Das ist aber hier überhaupt nicht der Fall, und so lebendig und liebevoll wie in „Der bewegte Mann“ wurde die schwule Szene jedenfalls im deutschen Mainstream-Kino auch danach kaum je wieder porträtiert. Überhaupt hat man das Gefühl, dass Wortmann hier etwas ganz Entscheidendes aus Königs Comics auf die Leinwand herüberrettet: das Gefühl nämlich, dass diese Geschichten bei aller humoristischen Überzeichnung aus dem Leben und aus dem Alltag heraus geschöpft sind. Somit wird „Der bewegte Mann“ auch zu einer Zeitkapsel, einer doppelten sogar. Denn insbesondere das heterosexuell veranlagte Figurenensemble, von den larmoyanten Labertaschen aus der Männergruppe bis zur zwar emanzipierten, aber doch dem sicheren Kleinfamilienglück zugeneigten Doro, scheint noch in den friedens-, öko-, frauen- und sonstwie bewegten 80er-Jahren verhaftet, denen Königs Comics ja auch entstammen.

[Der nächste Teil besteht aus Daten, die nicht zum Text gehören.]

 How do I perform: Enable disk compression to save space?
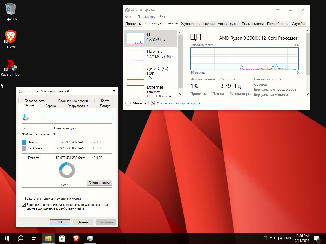coord(24,199)
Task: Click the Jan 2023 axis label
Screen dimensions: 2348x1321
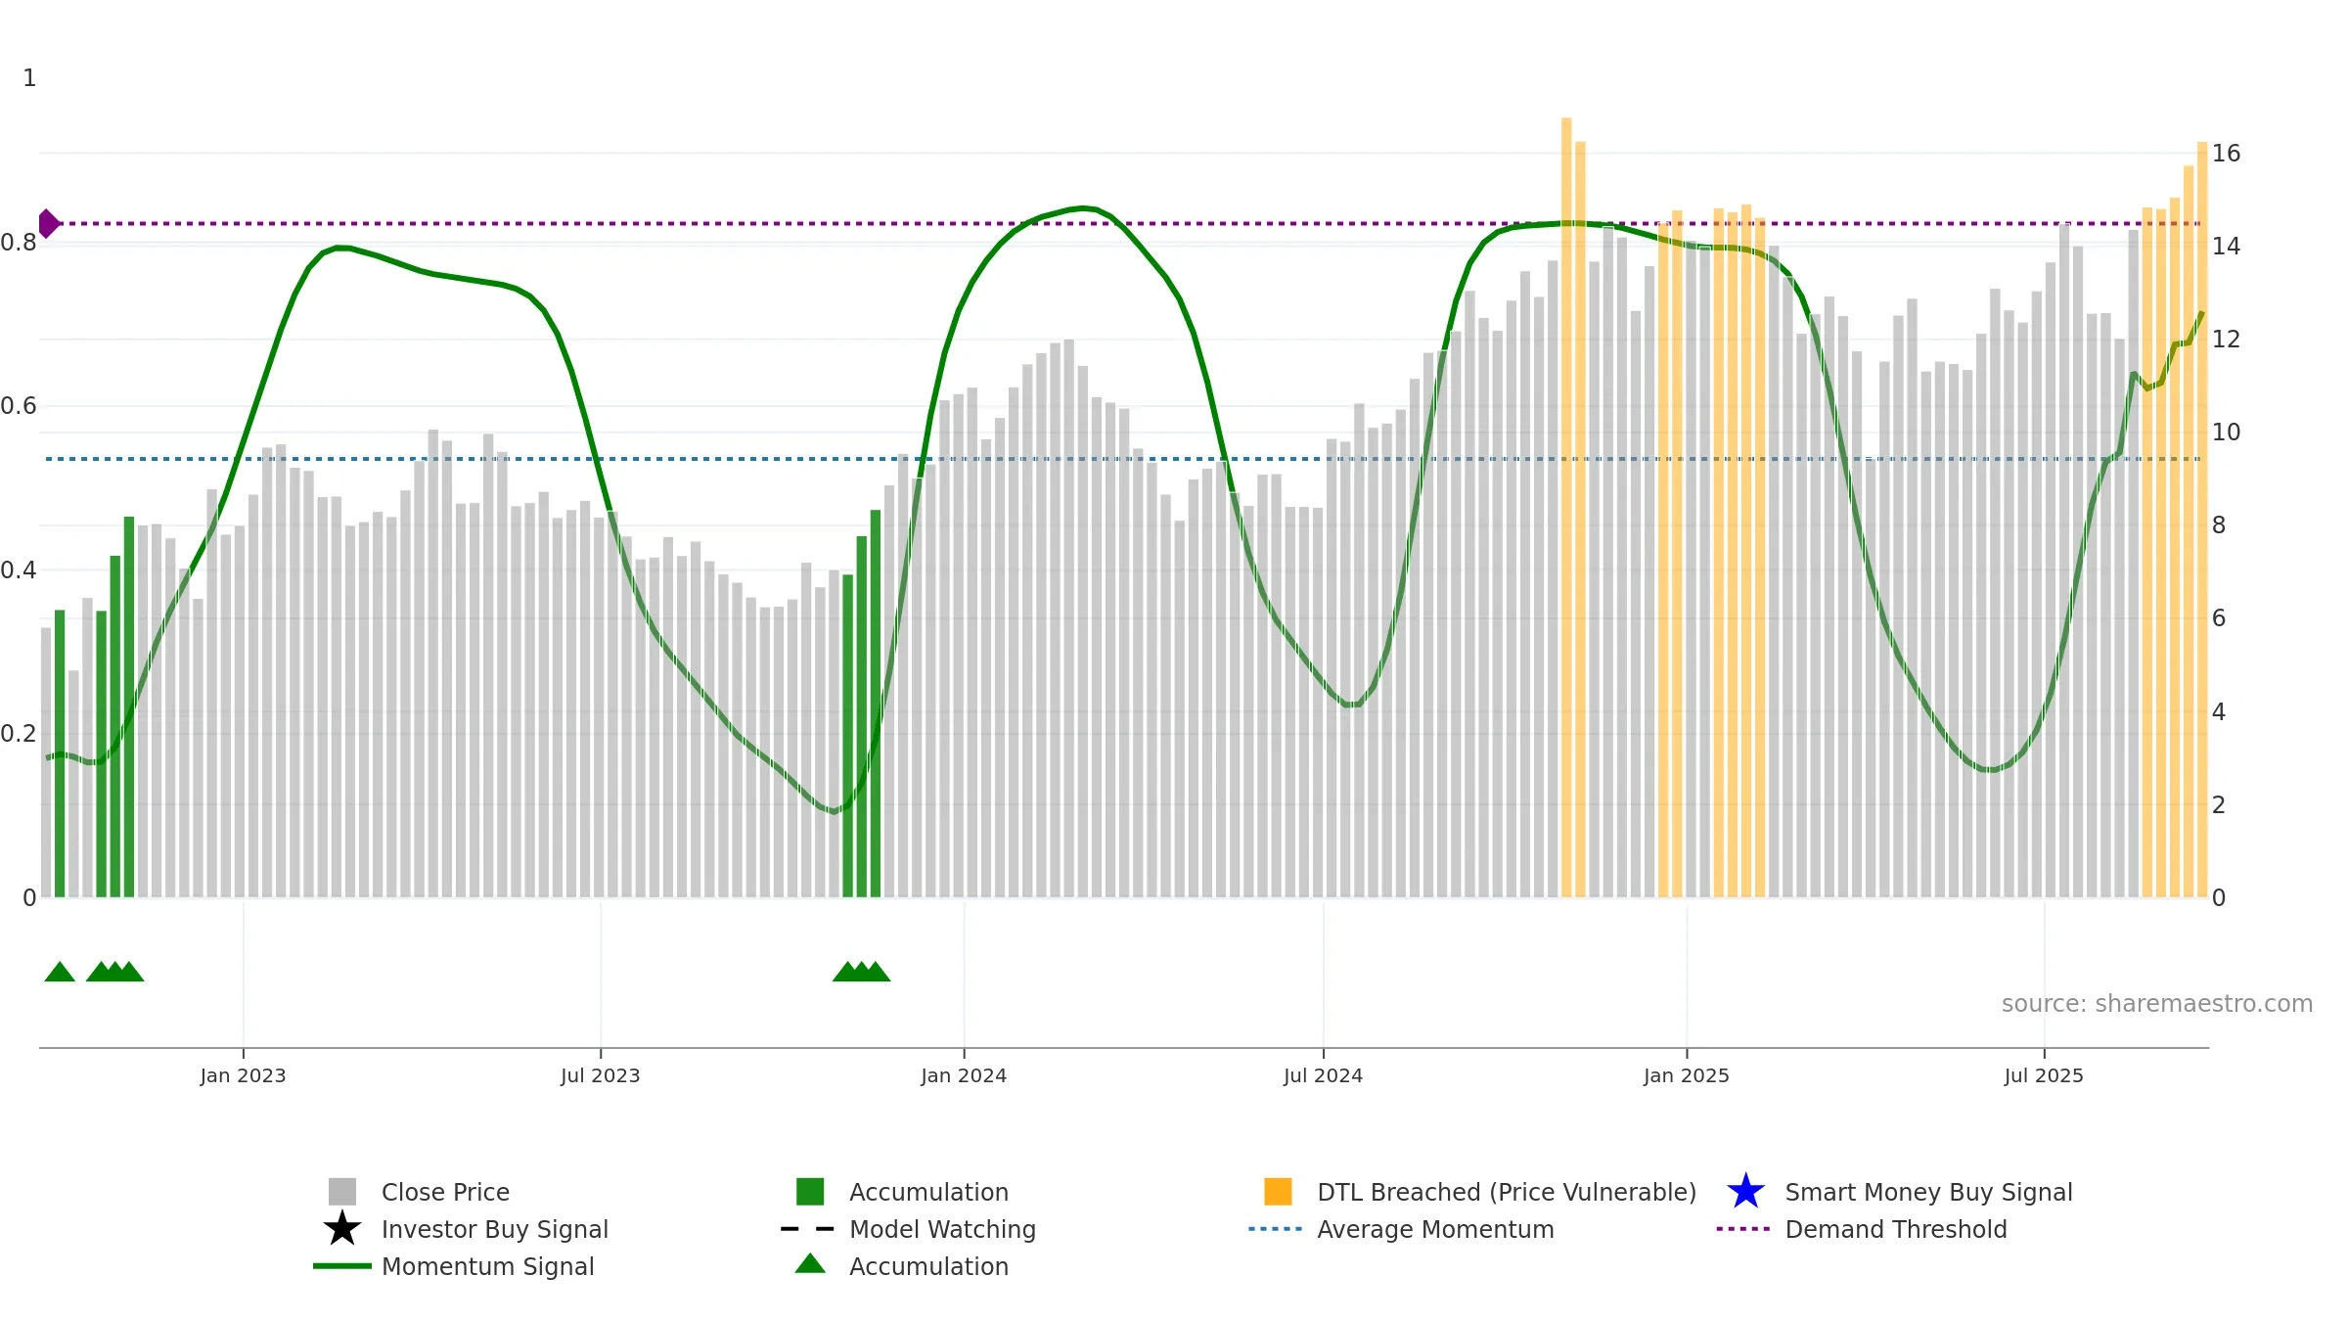Action: [x=243, y=1075]
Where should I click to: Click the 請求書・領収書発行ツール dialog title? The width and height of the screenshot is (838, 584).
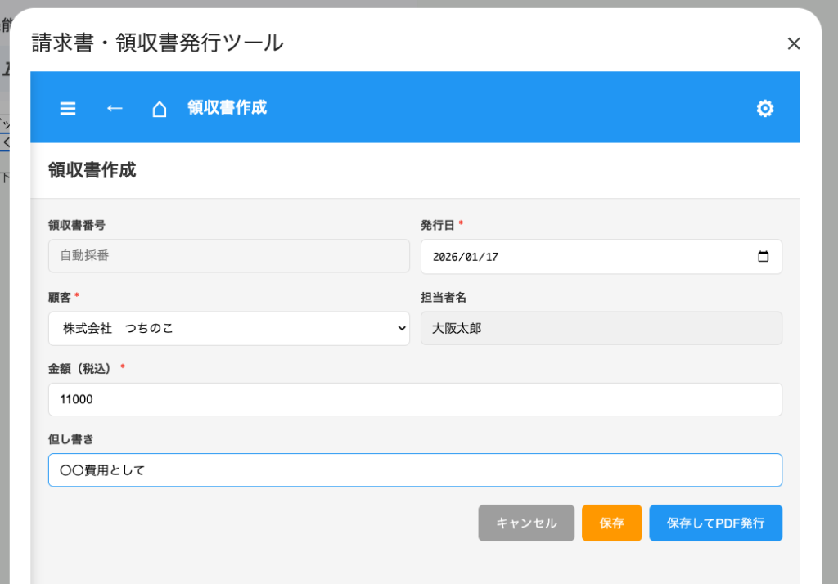[x=157, y=43]
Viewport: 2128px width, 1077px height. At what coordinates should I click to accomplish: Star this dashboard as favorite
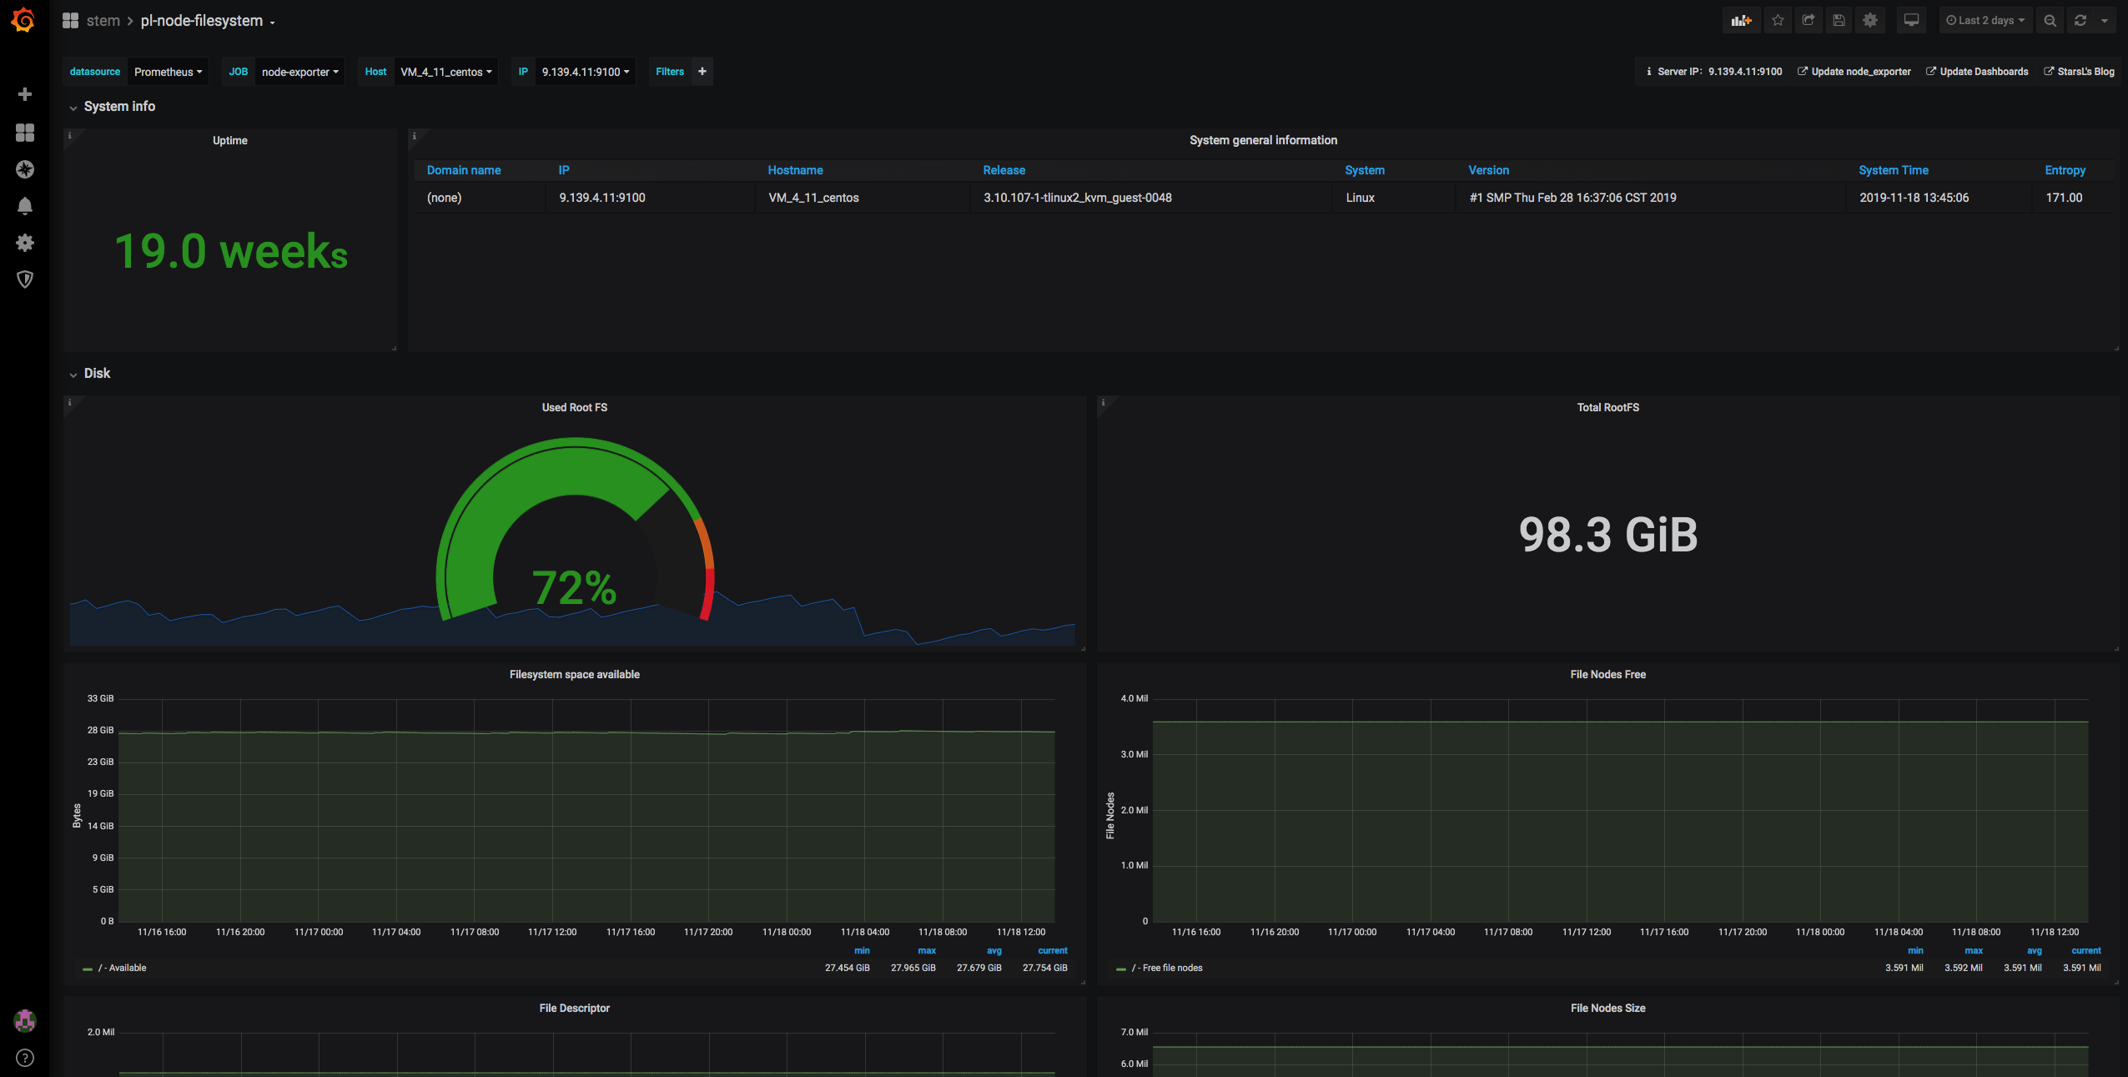[x=1778, y=21]
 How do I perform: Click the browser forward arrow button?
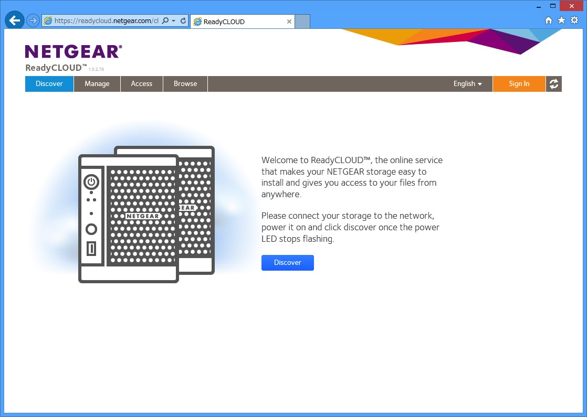point(33,21)
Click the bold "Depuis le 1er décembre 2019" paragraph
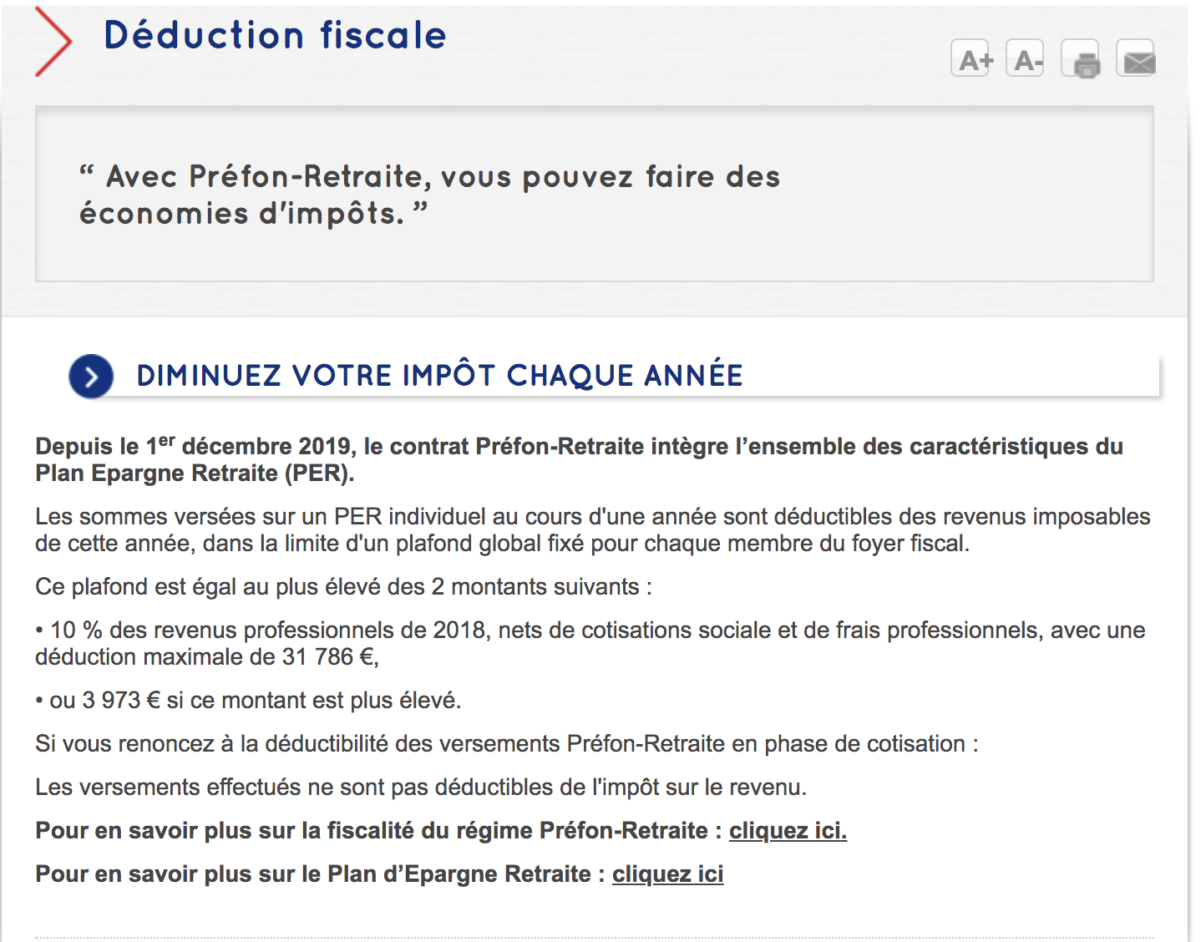 [578, 459]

Zum Kino-Massenerfolg konnte der Stoff dann allerdings vermutlich doch erst ein paar Jahre später werden – und dann sogar eine kleine Welle im Kino der 90er-Jahre auslösen. Nicht nur die Beziehungskomödienwelle, die das gesamte Jahrzehnt mindestens kommerziell entschieden prägte, sondern auch den einen oder anderen weiteren Versuch, schwule Lebenswelten und auch in ihrer Heterosexualität nicht ganz und gar so festgelegte Protagonisten im kommerziellen Kino (oder auch Fernsehen) zu erzählen. Über die spät nachgereichte WG-Sitcom „Bewegte Männer“, die von 2003 bis 2005 bei Sat.1 zu sehen war und es auf immerhin drei Staffeln brachte, schweigen wir hier lieber mal – aber Rolf Silbers thematisch mindestens verwandte Komödie „Echte Kerle“, in der Christoph M. Ohrt als Macho-Polizist seine eigene Sexualität in Frage zu stellen lernt, könnte man in dieser Hinsicht durchaus einmal wiederentdecken. Zumindest ein bisschen, denn so lustig wie Wortmanns Film ist sie leider bei weitem nicht.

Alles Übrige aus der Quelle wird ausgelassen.